В Троицын ясный и тихий день на улицах было подметено. У ворот и калиток вяли березовые ветки. Если и виднелся человек, – то сторож с дубиной или копьем у запертых на пудовые замки лавок. Вся Москва стояла обедню. Жаркий ладанный воздух плыл из низеньких дверей, убранных березками. Толпы нищих – и те разомлели в такой синий день на папертях под колокольный звон, – праздничное солнце пекло взъерошенные головы, тело под рубищами… Попахивало вином…

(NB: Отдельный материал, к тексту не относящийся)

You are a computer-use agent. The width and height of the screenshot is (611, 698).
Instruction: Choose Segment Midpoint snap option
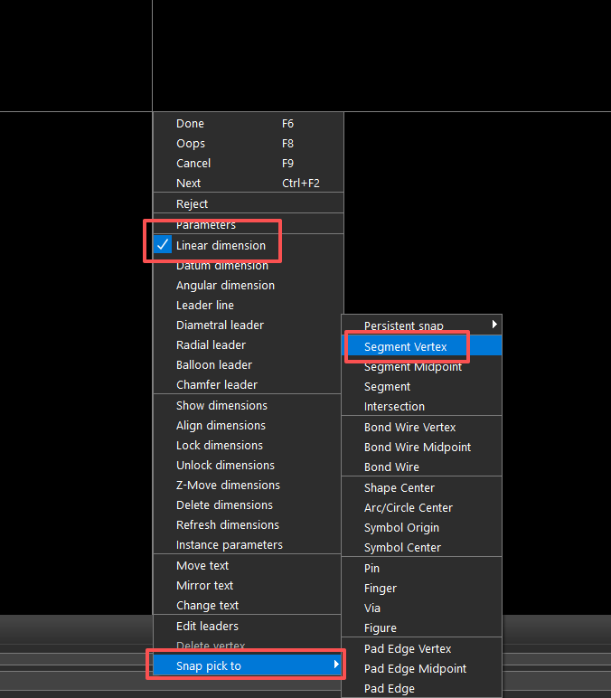[412, 366]
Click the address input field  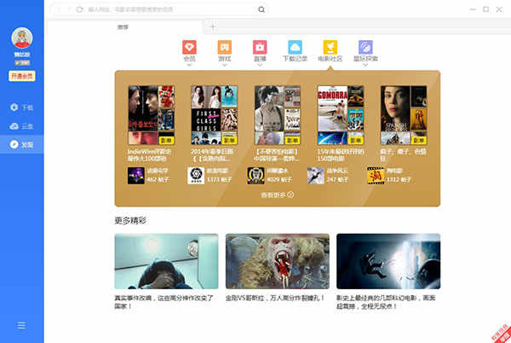click(171, 9)
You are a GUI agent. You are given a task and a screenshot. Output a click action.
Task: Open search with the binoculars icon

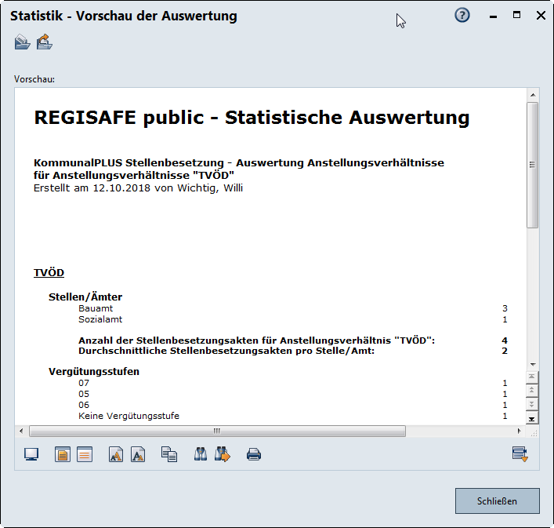(201, 454)
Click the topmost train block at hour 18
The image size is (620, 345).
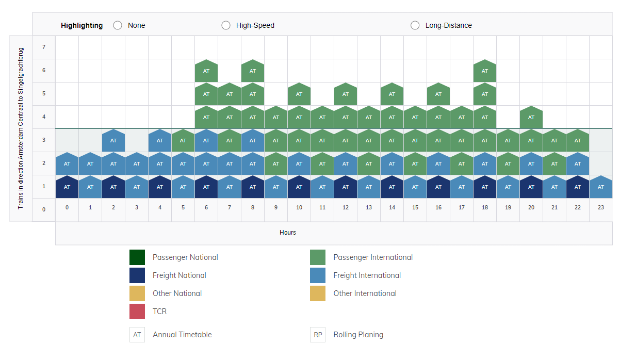pyautogui.click(x=485, y=71)
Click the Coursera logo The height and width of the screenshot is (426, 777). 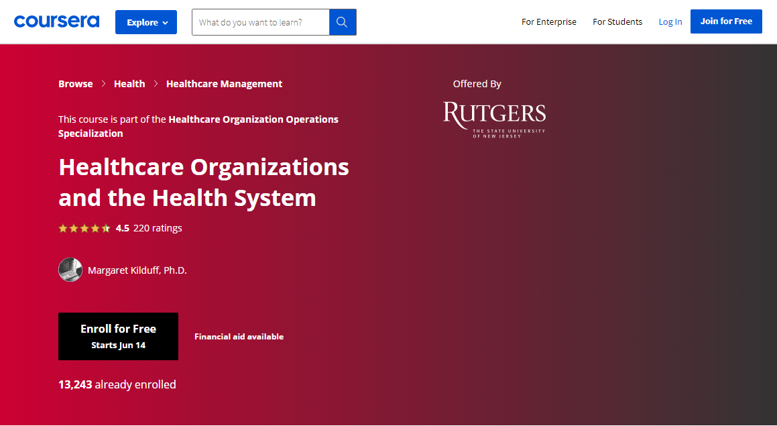(x=56, y=21)
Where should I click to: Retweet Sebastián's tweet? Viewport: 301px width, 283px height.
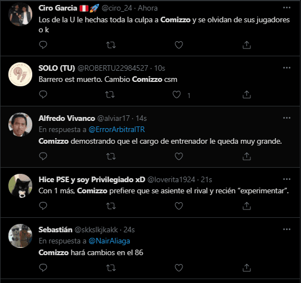coord(111,267)
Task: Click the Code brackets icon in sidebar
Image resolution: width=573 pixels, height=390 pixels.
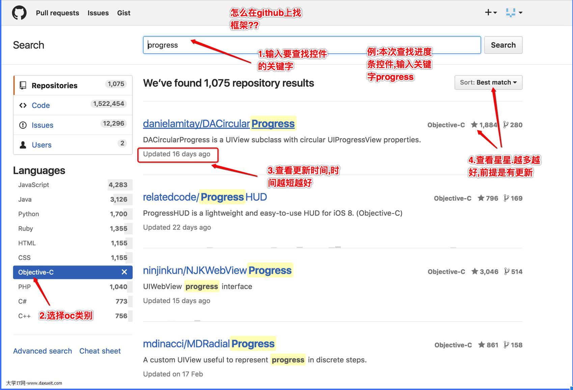Action: [23, 105]
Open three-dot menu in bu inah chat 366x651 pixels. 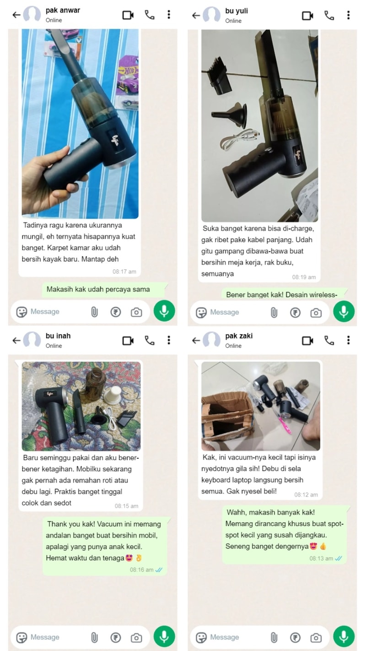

В тихую эту благодать ворвался треск колес – по Никольской бешено подпрыгивала по бревнам хорошая тележка на железном ходу, сытый конь несся скоком, в тележке подскакивал купчина без шапки, в запыленном синем кафтане, – выпучив глаза, хлестал коня… Все узнали Ивана Артемича Бровкина. На Красной площади он бросил раздувающего боками коня подскочившим нищим и кинулся, – горячий, медный, – в Казанский собор, где обедню стояли верхние бояре… Распихивая таких людей, до кого в мыслях дотронуться страшно, увидел коренастую парчовую спину князя-кесаря: Ромодановский стоял впереди всех на коврике перед древними царскими вратами, желтоватое и толстое лицо его утонуло в жемчужном воротнике. Протолкавшись, Бровкин махнул князю-кесарю поклон в пояс и смело взглянул в мутноватые глаза его, страшные от гневно припухших век…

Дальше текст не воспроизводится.